Pinging with packets larger than 32 bytes

At times it's necessary to test communication with more data than the standard #@ bytes that PING uses. In order to do this, you can add a "dash L" and then the size you require after the ping command. For example; ping 127.0.0.1 -L 1024

Note the response below and the change in byte size recorded for this conversation.

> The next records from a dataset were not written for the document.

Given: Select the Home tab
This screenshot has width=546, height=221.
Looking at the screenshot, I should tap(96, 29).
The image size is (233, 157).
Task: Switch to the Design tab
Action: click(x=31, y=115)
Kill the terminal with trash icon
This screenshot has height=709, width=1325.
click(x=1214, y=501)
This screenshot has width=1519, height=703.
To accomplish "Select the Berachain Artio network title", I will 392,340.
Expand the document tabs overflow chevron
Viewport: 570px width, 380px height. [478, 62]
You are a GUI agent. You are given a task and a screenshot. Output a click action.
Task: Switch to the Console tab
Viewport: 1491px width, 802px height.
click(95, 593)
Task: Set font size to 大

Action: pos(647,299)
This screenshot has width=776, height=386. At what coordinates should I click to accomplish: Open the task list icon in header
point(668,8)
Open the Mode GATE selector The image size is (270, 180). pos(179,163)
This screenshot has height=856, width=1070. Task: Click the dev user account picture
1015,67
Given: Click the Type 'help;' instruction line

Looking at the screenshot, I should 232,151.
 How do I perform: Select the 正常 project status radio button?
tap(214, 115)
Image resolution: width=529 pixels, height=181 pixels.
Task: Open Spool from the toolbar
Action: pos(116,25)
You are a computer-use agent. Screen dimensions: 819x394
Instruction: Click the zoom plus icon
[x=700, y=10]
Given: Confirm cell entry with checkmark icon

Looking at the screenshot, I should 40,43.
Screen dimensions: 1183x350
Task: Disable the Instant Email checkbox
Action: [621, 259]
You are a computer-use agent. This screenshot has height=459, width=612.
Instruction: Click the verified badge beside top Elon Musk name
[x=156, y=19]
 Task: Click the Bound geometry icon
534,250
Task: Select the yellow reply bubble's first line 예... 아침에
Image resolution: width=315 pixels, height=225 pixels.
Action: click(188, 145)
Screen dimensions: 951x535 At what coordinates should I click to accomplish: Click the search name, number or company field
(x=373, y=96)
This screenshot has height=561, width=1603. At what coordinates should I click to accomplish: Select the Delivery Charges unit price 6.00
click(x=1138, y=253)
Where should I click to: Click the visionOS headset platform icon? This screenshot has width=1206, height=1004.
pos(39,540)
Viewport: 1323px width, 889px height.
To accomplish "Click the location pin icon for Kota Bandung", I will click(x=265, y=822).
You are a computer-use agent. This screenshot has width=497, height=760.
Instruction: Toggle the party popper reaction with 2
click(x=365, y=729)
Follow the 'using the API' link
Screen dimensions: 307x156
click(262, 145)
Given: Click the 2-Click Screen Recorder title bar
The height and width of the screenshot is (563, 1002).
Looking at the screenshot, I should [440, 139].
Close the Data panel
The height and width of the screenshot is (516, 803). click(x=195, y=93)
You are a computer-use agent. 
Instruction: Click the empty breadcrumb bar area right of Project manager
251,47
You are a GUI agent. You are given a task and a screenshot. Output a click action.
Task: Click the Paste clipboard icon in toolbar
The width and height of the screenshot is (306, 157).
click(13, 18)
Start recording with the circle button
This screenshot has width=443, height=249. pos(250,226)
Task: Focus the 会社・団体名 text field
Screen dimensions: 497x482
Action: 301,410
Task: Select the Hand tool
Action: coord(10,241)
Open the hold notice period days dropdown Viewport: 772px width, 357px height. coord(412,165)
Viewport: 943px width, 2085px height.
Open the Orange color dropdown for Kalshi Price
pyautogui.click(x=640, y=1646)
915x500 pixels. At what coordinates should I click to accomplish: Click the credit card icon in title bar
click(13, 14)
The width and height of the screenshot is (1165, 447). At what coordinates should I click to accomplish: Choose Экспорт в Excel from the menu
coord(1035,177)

Pinging 127.0.0.1 with 1024 bytes of data:

Reply from 127.0.0.1: bytes=1024 time<1ms TTL=128
Reply from 127.0.0.1: bytes=1024 time<1ms TTL=128
Reply from 127.0.0.1: bytes=1024 time<1ms TTL=128
Reply from 127.0.0.1: bytes=1024 time<1ms TTL=128

Ping statistics for 127.0.0.1:    
 Packets: Sent = 4, Received = 4, Lost = 0 (0% loss),
Approximate round trip times in milli-seconds:    
 Minimum = 0ms, Maximum = 0ms, Average = 0ms

More Advanced Ping Options:

I'll briefly cover some additional options you may wish to experiment with, as there are so many, I don't think you want a detailed explanation of each, but I'd like to give you some ideas on what else can be done with the PING utility.

"Dash R"

By adding a "dash R" and a number between 1 and 9, the PING will record the route between the initiator and the address, identifying all hops by IP address up to the number that was specified.

"Dash N"

By adding the "dash N" and any number, you will tell the PING utility how many echo requests to initiate. Meaning if you add a "- N 8 ", there will be 8 echo requests and that means there should be 8 echo replies written to the screen.

"Dash F"

This option tells the Ping Utility not to fragment the packet. That's something you should use with caution. My theory: "Don't play if you don't want to pay."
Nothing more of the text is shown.